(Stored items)
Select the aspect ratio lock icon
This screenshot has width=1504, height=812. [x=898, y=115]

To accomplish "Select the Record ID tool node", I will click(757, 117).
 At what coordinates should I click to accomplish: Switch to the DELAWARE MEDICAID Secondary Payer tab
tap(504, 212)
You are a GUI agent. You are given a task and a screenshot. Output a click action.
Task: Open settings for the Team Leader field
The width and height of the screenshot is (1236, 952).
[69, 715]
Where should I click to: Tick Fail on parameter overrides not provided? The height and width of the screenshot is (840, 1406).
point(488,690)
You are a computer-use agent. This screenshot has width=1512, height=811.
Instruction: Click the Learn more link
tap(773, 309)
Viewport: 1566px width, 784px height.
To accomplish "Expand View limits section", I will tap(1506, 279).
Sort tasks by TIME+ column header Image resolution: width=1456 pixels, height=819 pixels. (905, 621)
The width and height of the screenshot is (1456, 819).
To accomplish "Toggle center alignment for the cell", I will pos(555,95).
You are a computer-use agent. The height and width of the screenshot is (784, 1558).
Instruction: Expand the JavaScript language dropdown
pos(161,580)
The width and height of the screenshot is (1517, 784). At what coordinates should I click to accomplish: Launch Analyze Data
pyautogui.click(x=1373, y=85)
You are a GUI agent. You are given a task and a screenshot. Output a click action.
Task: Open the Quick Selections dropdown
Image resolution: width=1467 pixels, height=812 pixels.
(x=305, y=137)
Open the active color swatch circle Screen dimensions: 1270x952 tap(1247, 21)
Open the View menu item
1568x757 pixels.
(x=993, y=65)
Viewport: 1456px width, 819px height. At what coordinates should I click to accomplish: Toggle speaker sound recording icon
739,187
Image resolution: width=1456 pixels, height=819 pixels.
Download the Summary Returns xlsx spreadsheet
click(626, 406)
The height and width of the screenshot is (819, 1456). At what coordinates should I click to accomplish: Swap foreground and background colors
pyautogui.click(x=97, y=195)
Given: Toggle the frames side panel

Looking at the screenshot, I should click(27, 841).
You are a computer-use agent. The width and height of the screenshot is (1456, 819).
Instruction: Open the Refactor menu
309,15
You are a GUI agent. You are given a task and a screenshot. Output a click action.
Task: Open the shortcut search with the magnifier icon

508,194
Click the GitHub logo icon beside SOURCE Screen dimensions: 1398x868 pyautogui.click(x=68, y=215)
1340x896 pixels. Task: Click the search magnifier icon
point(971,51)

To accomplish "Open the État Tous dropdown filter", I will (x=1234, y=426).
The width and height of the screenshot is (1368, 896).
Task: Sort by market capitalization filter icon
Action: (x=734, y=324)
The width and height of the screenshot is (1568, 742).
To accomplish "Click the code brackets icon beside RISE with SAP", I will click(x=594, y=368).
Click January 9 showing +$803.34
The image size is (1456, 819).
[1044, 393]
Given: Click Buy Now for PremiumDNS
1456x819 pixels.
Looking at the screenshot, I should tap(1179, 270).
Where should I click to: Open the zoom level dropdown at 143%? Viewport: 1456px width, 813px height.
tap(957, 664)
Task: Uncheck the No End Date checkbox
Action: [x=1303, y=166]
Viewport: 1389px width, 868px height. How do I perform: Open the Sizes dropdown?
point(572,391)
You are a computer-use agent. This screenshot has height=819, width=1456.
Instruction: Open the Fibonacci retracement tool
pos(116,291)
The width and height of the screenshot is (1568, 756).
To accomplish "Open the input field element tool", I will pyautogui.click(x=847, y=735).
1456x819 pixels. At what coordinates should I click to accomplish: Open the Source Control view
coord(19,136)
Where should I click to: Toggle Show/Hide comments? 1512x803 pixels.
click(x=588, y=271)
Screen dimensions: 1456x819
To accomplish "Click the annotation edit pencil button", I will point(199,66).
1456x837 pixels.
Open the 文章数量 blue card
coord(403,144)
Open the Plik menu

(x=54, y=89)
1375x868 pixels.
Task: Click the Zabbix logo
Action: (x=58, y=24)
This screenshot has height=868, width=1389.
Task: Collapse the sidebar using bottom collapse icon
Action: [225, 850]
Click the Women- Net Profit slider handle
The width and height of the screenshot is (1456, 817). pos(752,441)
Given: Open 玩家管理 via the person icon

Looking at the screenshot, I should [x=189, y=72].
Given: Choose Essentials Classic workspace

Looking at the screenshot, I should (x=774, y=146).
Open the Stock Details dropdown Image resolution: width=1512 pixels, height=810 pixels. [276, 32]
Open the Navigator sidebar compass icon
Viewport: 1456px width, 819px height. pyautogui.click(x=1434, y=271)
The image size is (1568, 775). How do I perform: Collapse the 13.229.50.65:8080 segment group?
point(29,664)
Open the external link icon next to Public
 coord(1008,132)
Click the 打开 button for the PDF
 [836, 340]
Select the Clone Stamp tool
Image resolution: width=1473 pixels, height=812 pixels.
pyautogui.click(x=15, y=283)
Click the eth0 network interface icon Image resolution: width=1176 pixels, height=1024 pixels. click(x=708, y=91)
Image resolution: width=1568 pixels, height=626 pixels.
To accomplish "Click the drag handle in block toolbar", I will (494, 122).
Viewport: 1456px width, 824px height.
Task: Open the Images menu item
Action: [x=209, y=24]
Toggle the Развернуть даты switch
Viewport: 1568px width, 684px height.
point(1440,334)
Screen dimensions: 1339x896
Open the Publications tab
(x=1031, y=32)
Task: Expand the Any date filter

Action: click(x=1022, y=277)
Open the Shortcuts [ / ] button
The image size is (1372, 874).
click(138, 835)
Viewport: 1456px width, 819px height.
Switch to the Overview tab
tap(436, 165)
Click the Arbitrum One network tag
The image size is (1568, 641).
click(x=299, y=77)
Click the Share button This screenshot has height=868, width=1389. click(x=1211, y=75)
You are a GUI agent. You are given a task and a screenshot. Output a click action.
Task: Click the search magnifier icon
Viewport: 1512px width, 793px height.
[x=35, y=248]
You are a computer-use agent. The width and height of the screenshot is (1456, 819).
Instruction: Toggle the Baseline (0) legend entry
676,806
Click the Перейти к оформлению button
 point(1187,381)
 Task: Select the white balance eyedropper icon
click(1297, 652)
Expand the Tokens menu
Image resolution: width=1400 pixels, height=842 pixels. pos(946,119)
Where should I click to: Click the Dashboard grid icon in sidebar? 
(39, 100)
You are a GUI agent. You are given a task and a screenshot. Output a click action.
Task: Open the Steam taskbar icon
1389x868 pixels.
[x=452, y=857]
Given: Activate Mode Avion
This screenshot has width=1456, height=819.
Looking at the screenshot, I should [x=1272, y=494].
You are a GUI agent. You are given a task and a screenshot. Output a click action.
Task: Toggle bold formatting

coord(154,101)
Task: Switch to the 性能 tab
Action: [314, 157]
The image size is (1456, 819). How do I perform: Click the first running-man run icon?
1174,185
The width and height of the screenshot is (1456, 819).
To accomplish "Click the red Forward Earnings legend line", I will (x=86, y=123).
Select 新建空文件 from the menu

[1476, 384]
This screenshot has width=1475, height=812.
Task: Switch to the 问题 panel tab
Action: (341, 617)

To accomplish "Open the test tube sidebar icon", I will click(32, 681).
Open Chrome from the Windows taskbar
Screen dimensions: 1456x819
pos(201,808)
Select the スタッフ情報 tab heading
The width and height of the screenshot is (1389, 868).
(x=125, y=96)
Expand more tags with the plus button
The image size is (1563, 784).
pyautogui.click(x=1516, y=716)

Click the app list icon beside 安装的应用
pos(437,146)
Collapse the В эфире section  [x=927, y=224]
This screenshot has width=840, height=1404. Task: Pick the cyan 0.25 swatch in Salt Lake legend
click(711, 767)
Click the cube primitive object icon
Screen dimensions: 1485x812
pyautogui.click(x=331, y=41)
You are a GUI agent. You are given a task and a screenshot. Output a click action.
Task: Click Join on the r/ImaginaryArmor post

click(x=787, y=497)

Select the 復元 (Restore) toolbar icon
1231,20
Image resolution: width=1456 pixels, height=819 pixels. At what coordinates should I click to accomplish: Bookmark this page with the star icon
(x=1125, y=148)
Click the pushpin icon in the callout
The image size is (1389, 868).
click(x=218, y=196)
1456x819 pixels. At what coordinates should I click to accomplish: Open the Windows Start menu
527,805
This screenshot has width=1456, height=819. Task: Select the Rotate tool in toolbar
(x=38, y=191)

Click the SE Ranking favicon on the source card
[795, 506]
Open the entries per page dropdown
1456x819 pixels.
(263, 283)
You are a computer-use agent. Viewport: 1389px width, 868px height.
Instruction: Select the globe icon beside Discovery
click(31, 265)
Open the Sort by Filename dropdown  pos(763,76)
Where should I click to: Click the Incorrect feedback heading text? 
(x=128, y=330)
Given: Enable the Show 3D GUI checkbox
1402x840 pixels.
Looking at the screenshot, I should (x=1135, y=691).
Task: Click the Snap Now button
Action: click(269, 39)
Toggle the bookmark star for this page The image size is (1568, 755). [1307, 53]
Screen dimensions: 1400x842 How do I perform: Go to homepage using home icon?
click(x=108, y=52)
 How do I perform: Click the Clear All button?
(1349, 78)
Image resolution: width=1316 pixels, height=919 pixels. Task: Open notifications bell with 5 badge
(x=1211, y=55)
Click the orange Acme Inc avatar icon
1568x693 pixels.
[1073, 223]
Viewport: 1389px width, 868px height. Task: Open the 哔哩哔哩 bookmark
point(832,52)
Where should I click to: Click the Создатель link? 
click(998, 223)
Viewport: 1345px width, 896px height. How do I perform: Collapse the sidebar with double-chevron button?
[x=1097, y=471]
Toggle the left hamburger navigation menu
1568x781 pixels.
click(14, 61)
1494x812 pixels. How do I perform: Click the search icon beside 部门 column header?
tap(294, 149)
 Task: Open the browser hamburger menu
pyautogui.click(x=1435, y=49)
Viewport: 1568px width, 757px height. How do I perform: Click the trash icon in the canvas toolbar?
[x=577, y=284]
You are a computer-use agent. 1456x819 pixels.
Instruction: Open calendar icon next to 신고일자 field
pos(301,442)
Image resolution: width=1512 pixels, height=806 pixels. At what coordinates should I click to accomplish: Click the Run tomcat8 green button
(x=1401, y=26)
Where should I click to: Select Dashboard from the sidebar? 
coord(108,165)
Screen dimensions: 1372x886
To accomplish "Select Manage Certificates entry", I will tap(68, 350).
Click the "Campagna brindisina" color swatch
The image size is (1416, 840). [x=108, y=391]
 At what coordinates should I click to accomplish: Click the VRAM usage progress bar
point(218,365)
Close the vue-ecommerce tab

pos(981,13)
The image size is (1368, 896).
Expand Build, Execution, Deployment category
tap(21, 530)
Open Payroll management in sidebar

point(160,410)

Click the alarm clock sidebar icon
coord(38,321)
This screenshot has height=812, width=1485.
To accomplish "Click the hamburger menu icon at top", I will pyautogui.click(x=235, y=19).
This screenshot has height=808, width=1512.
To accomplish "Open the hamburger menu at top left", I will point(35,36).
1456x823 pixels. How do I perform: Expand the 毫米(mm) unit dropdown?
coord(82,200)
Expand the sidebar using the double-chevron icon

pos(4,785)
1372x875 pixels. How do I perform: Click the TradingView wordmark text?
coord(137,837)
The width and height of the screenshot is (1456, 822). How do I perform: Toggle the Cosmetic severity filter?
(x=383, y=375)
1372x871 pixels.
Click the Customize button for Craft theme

Prompt
Before answering, count every line of the records that contains "left"; the answer is that number and nothing more.

Finished exercise
2